Imposing term limits on justices who sit on the U.S. Supreme Court could bring significant changes to the nation’s highest court, suggests a forthcoming paper from two Washington University in St. Louis law professors.

“Our results reveal that term limits are likely to produce dramatic changes in the ideological composition of the court,” wrote Daniel Epps and Kyle Rozema, associate professors of law and co-authors of the paper “Designing Supreme Court Term Limits,” forthcoming in the Southern California Law Review.

“Most significantly, the Supreme Court had extreme ideological imbalance for 60% of the time since President Franklin Roosevelt’s effort to pack the court (in 1937), but any of the major term-limit proposals would have reduced the amount of time with extreme imbalance by almost half,” the authors wrote.

The paper is co-authored with Adam Chilton of the University of Chicago Law School and Maya Sen of the Harvard Kennedy School.

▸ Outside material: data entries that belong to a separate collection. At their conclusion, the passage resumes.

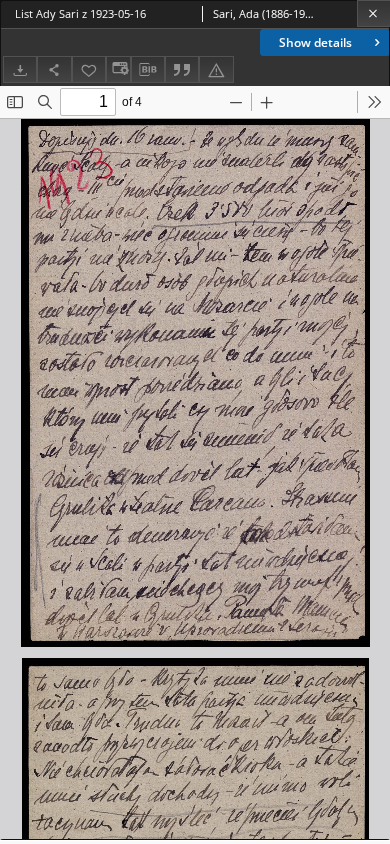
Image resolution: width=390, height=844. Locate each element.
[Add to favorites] (89, 69)
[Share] (54, 69)
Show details (315, 42)
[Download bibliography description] (148, 70)
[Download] (20, 69)
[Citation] (182, 69)
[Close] (373, 13)
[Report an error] (216, 69)
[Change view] (118, 69)
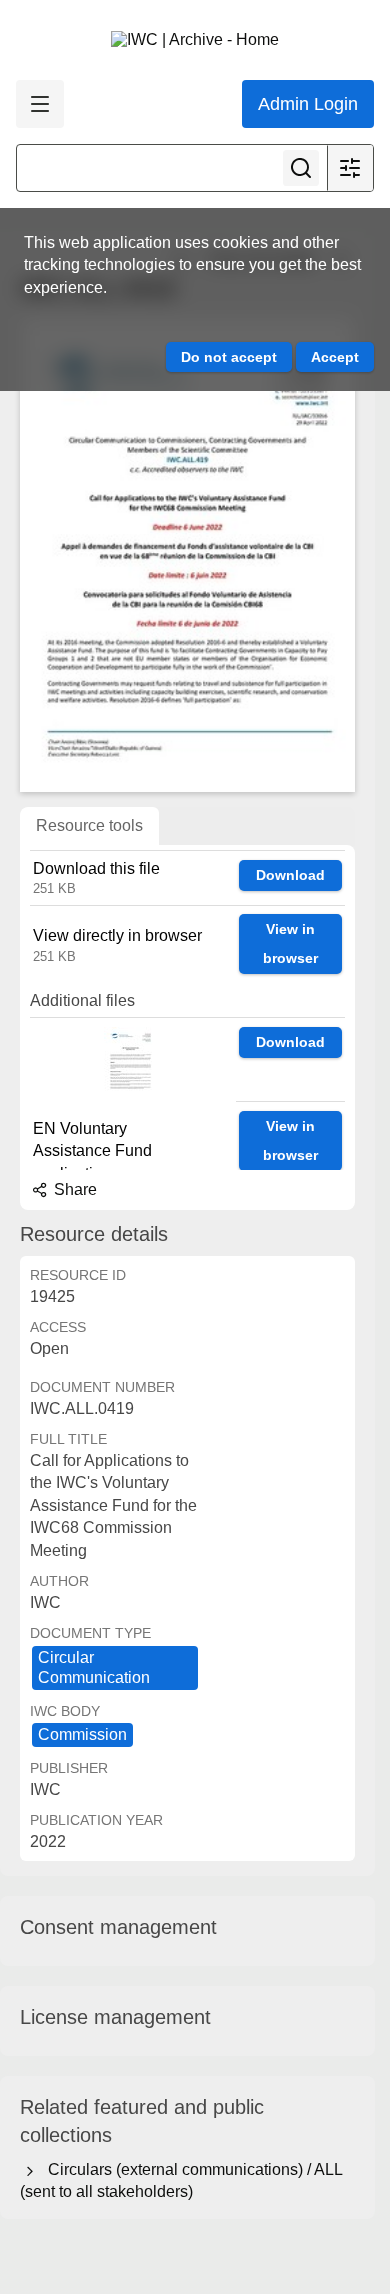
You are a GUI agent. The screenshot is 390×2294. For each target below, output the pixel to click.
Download (290, 875)
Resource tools (89, 825)
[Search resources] (301, 168)
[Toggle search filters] (350, 168)
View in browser (290, 943)
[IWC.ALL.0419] (187, 554)
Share (73, 1189)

Currently, the Supreme Court consists of a chief justice and eight associate justices. Each has lifetime tenure. When a vacancy occurs, the president appoints a new justice.

This lifetime appointment “helps to insulate the justices from political pressures, but it also results in unpredictable deaths and strategic retirements determining the timing of court vacancies,” the authors wrote in the paper.

The new analysis provides “a framework for designing a complete term-limits proposal and develops an empirical strategy to assess the effects of instituting term limits.”

Using this strategy, the authors were able to simulate how term limits might have shaped decisions made by the court over the past 80 years.

They found proposals that commence appointing term-limited justices immediately could complete the transition in just 16 years, but proposals that wait until after the sitting justices leave the court to appoint term-limited justices would take an average of 52 years to complete the transition. 

“If policy makers do decide to implement term limits, our research offers concrete guidance on how to design such a regime,” the authors wrote. “We not only provide a framework that guides analysis of any potential proposal, but also shows how the choices that are made lead to substantial differences across a range of key outcomes. In short, our research reveals that term limits in general and the details of any limits reform in particular would both have profound implications for the functioning of the court.”

Epps has previously suggested other possible routes for reforming the court, which include a balanced bench approach and a Supreme Court lottery.